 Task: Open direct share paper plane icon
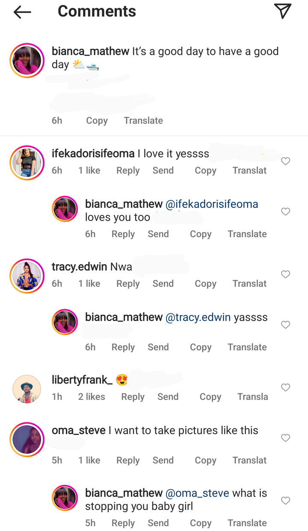click(282, 12)
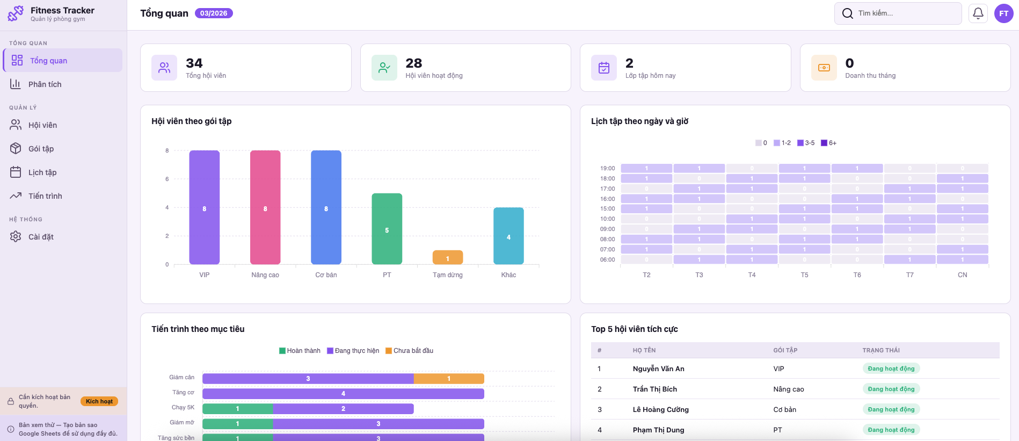The width and height of the screenshot is (1019, 441).
Task: Click the total members people icon
Action: (164, 68)

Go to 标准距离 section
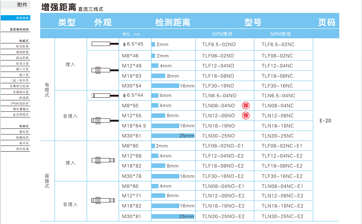22,46
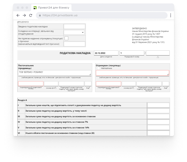Screen dimensions: 187x162
Task: Tick the 'Неплатник' checkbox
Action: click(x=98, y=68)
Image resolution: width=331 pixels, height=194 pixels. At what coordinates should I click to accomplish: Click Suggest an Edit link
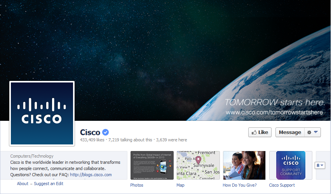click(x=49, y=184)
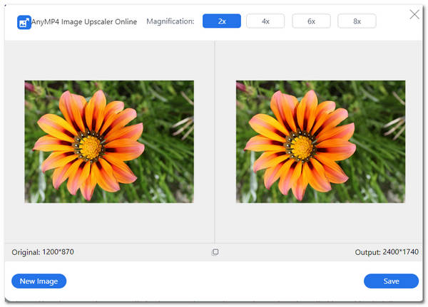Save the upscaled image
The width and height of the screenshot is (428, 307).
391,281
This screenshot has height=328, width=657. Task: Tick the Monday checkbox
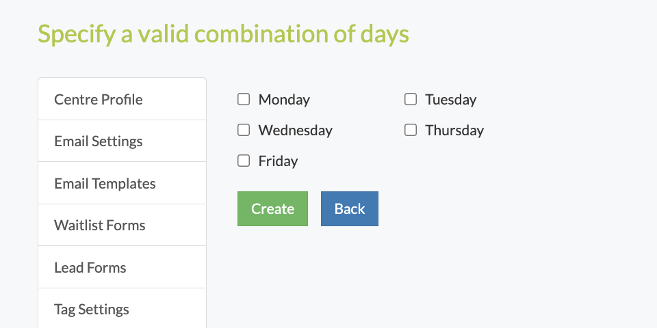click(x=244, y=99)
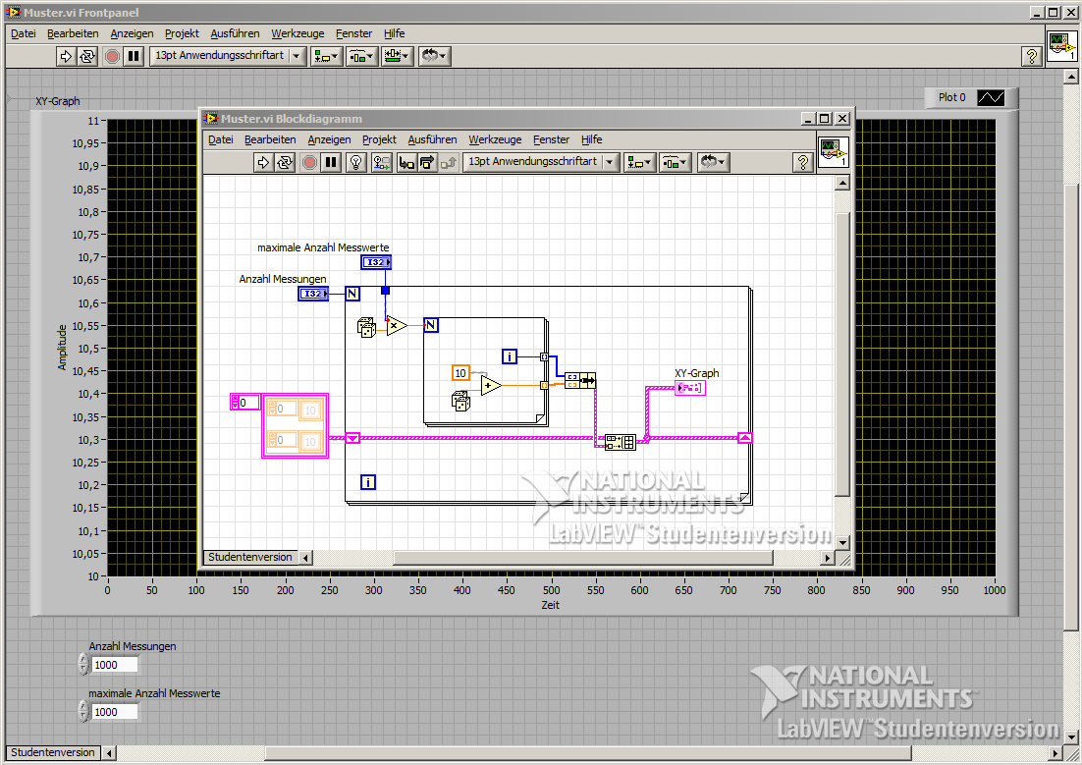1082x765 pixels.
Task: Toggle highlight execution light bulb
Action: pos(356,162)
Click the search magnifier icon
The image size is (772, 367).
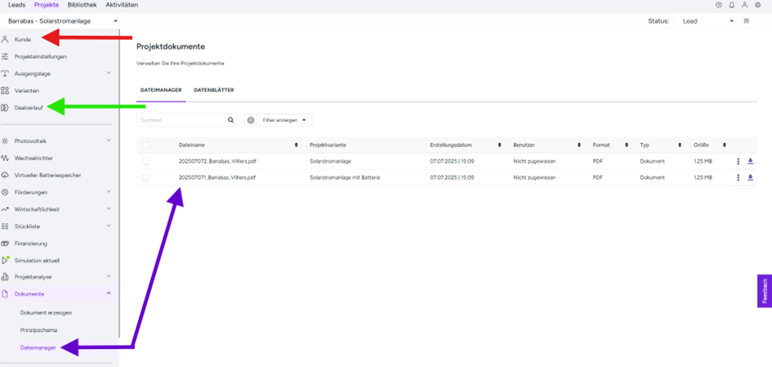pos(231,120)
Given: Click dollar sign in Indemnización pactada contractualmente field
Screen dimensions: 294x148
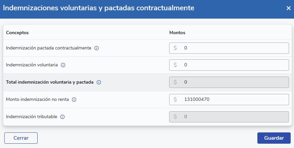Looking at the screenshot, I should (175, 48).
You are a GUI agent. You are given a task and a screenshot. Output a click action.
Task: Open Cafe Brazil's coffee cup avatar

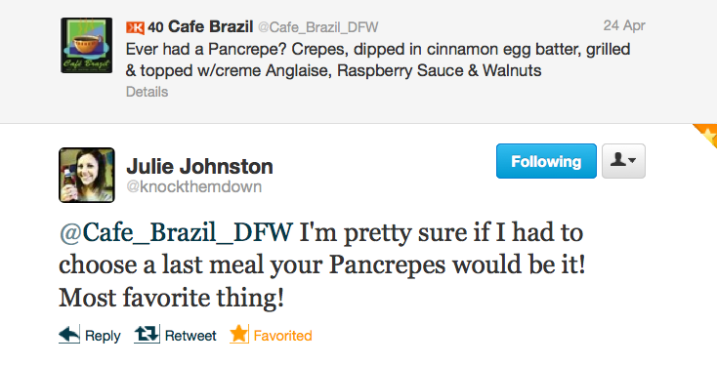[86, 45]
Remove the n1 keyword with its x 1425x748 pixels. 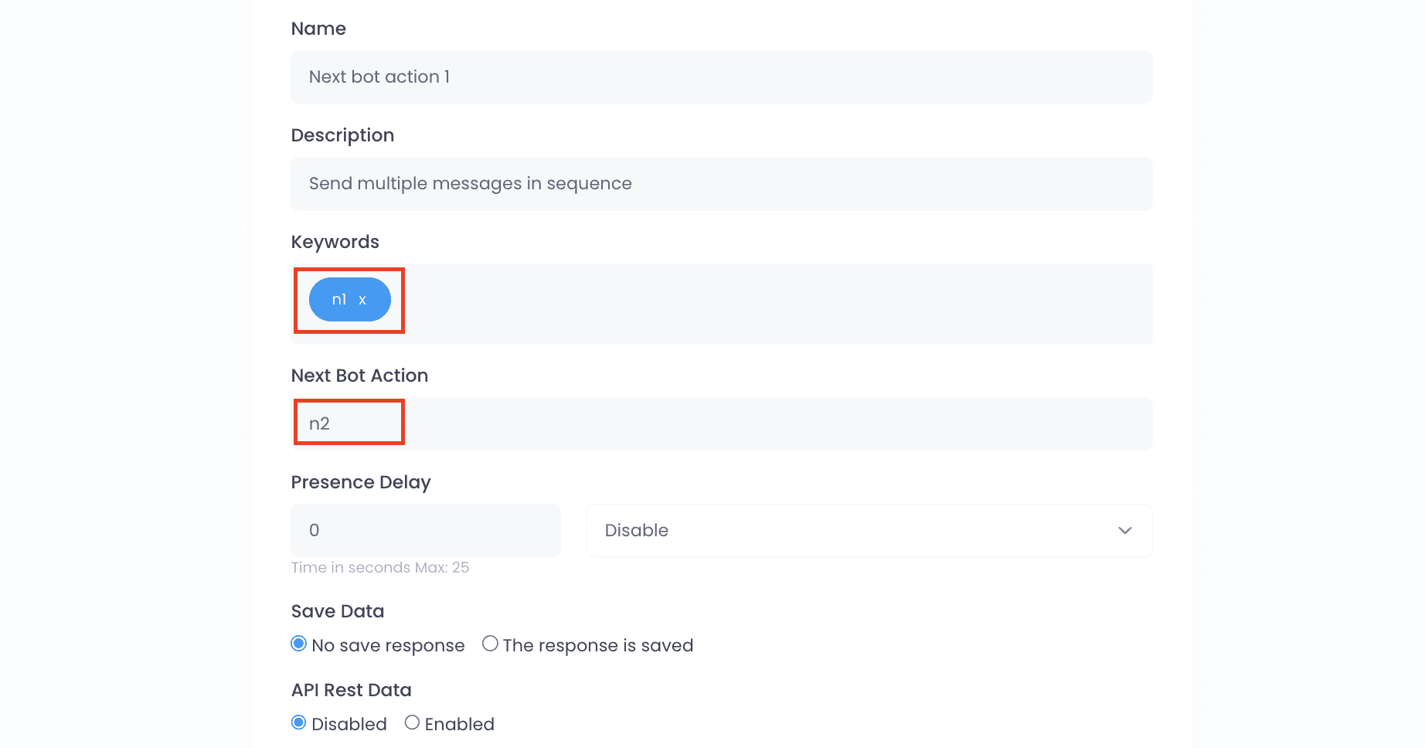pyautogui.click(x=362, y=300)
◇ ◇ ◇ ◇ ◇ ◇ ◇
ASSIGNMENT -> Give back exactly the lines above that run from the one with "Click the search magnifier icon" to the one with "You are a GUI", including both, with the pictures left out.

RESPONSE ->
Click the search magnifier icon
The image size is (772, 367).
pos(231,120)
Given: Click dollar sign in Indemnización pactada contractualmente field
Screen dimensions: 294x148
Looking at the screenshot, I should (175, 48).
You are a GUI agent. You are given a task and a screenshot. Output a click action.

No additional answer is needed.